The comparison is interesting and is detailed.

The following remarks need to be addressed before the piece can be published.
1. To make the paper self-contained, the authors need to provide a little more details of the similarity-based measure. Subsumers are used in the definition. A brief description on how these are computed can be included.
2. The relation strength indicative (RSI) measure assumes that the ontology is in a certain particular structure. So, how general purpose is this measure?
3. Also, RSI makes heavy use of the “strength” of the relation. It is not clear if this strength is manually provided by the ontology author or it can be automatically computed from the ontology. Clarification is needed.
4. Clarification is required on Table 5. 6th column "percentage correct" seems unnecessary. It appears to be the rounded value of column 4. I expect this column to be same values for (a) and (b); as it is probably the ground truth. Proper explanation needs to be added. Also in the caption for the Table 5, is (b) residents performance?? How RSI measure can be used to get responses? This table is very confusing. Appropriate description needs to be added to properly explain Table 5.

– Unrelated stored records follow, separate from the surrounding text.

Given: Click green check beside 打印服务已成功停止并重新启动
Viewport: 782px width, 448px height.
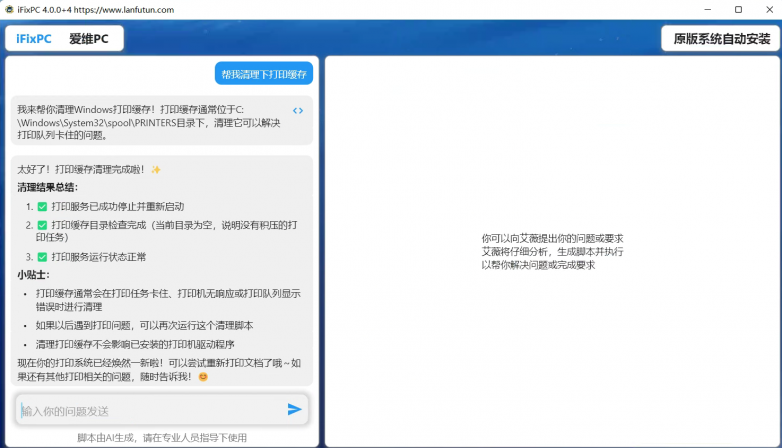Looking at the screenshot, I should (42, 207).
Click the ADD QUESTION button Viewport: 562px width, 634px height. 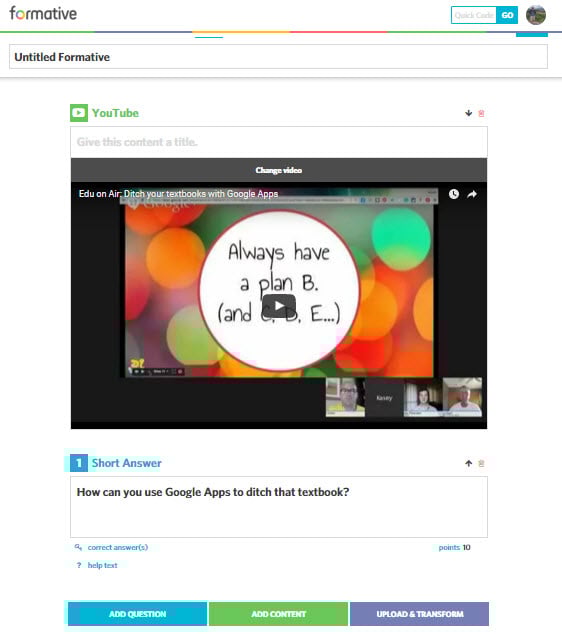pyautogui.click(x=137, y=614)
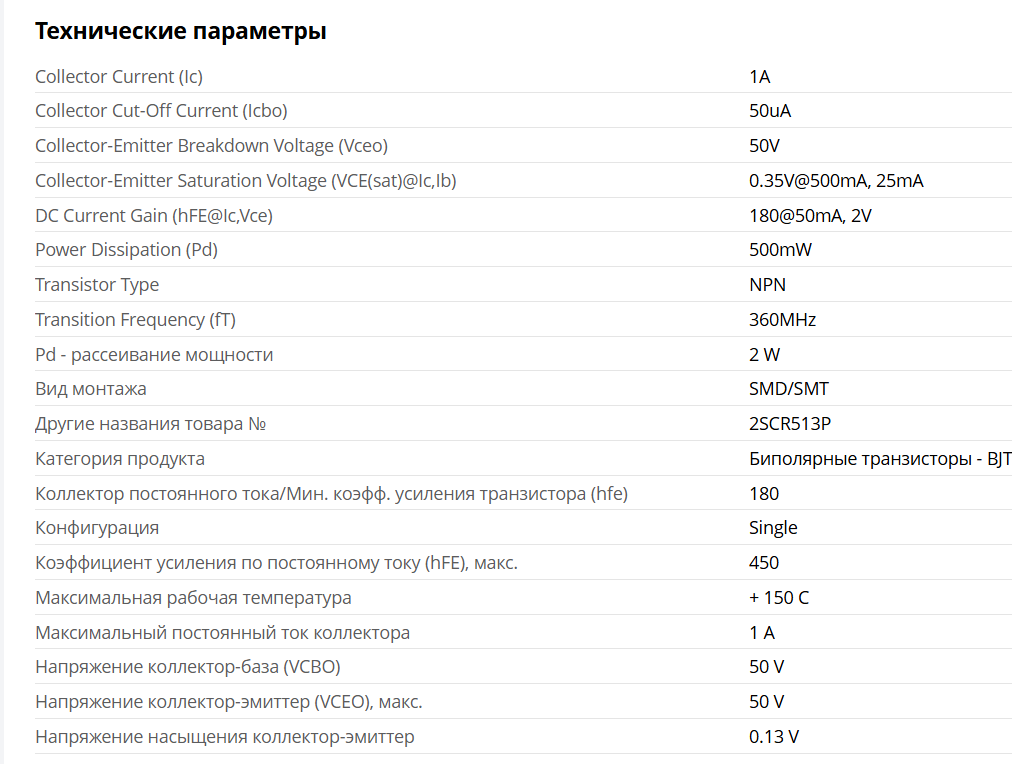Viewport: 1032px width, 764px height.
Task: Click the "Технические параметры" heading
Action: point(181,31)
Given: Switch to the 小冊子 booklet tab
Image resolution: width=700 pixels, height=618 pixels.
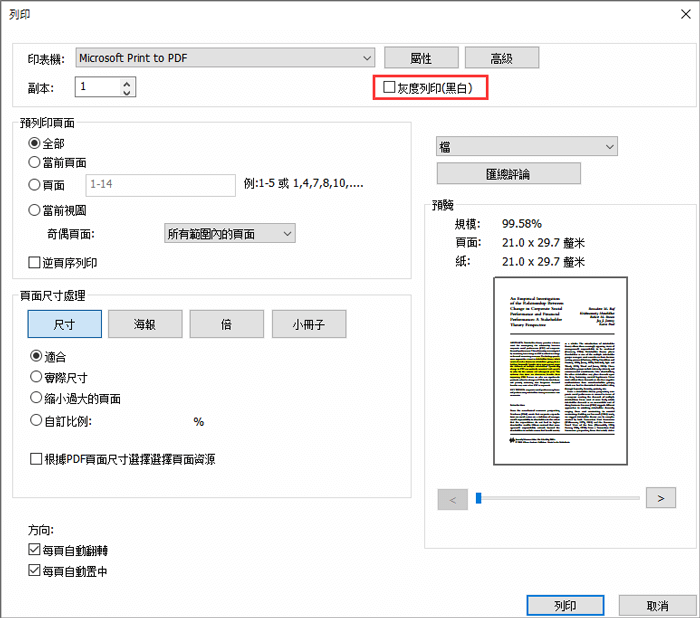Looking at the screenshot, I should [x=309, y=324].
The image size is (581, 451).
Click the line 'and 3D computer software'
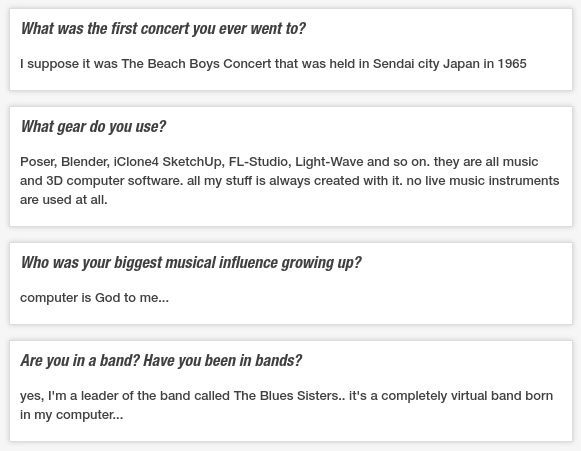pos(290,181)
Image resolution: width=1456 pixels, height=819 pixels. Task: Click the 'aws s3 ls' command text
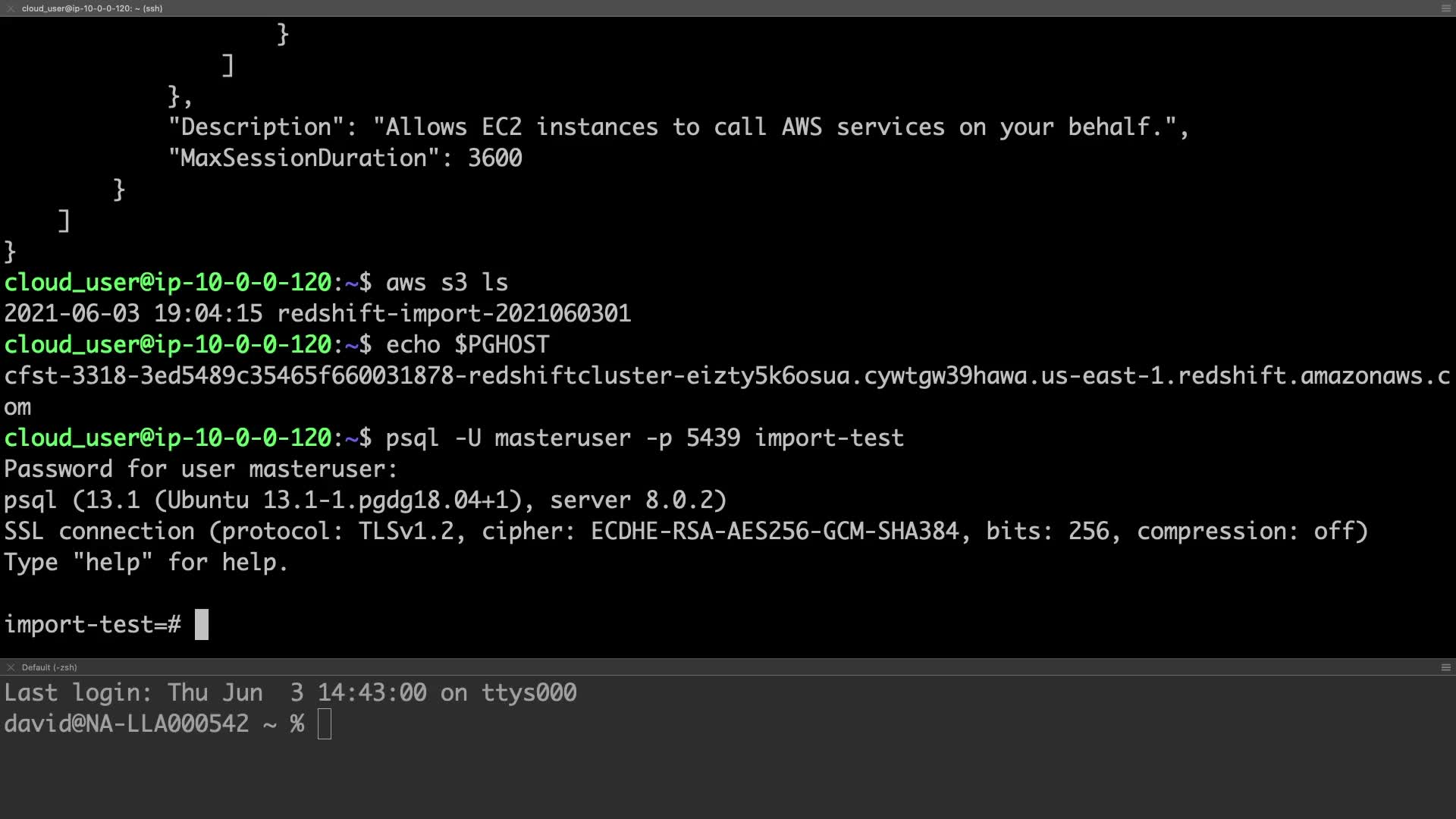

5. In Section 5.2.2 (page 11), it is claimed: “Combining the similarity measure with with stem indicativeness, as explained in Section 3.2, increases the performance on all metrics except for recall on difficult questions as can be seen in Table 6.” However, I did not find any such explanation in Section 3.2. Which row in Table 6 corresponds to this?
6. In Table 6, methods - Random, Weighted, Majority - are mentioned. I think a brief explanation as to what these methods are needs to be included in the text.

Minor:
1. What is the numerator for the expression used in defining disDiff(S,k,d) on Page 5? I think a symbol is missing here.